--- Work instructions ---
Every line that contains the word "agent" should be copied from the records below.

--- Task data ---
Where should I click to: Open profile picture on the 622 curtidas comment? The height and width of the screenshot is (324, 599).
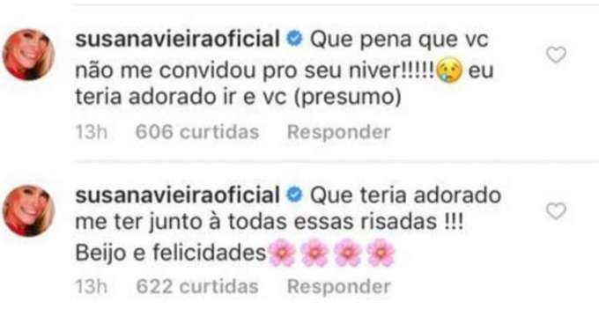pyautogui.click(x=29, y=210)
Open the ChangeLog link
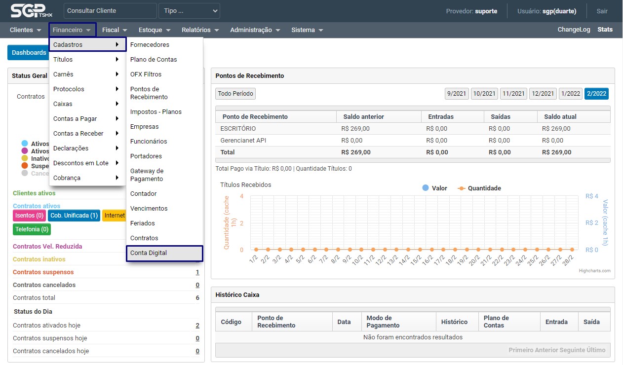623x365 pixels. coord(574,30)
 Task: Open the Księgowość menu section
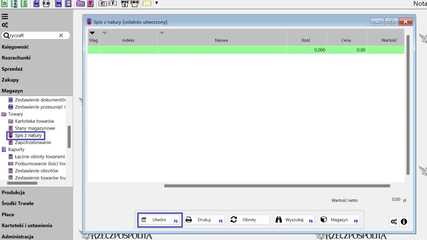click(x=15, y=47)
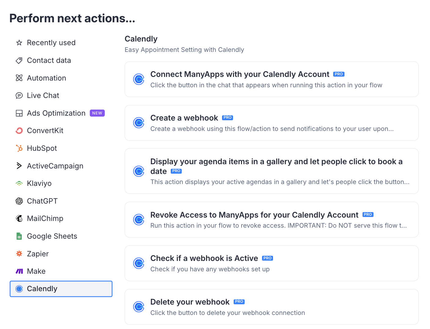Select the Contact data tag icon
430x329 pixels.
pyautogui.click(x=19, y=60)
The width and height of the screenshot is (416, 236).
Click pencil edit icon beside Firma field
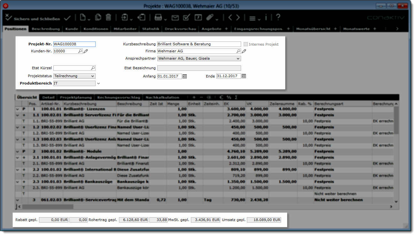(x=244, y=51)
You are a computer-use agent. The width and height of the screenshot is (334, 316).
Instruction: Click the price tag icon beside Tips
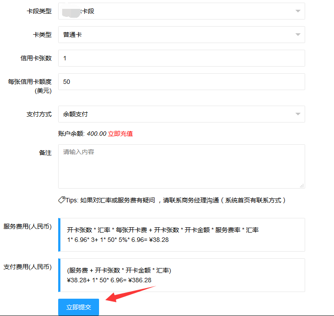tap(62, 200)
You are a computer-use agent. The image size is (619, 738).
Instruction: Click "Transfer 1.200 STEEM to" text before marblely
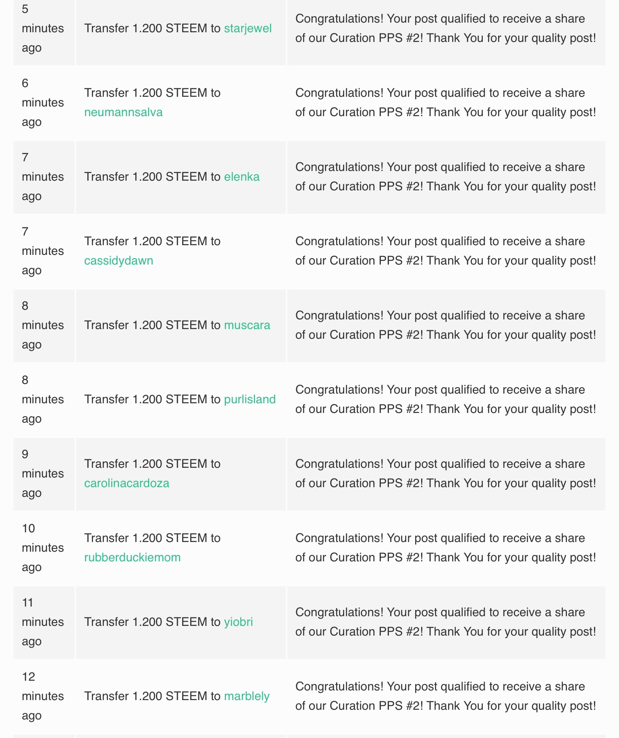pyautogui.click(x=152, y=696)
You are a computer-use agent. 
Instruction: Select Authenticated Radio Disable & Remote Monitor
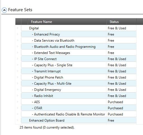[79, 114]
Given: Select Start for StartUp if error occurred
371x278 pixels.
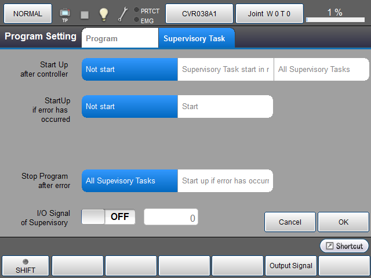Looking at the screenshot, I should tap(225, 107).
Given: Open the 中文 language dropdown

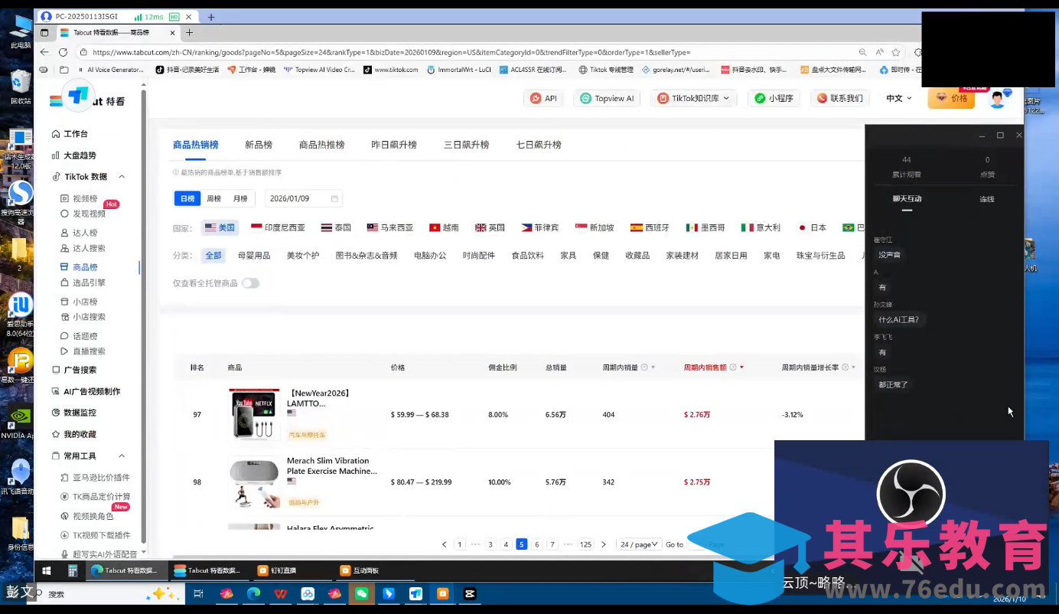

--- Task answer ---
You are a computer-use agent. The width and height of the screenshot is (334, 316).
You are a computer-use agent. The image size is (619, 738).
You are a computer-use agent. 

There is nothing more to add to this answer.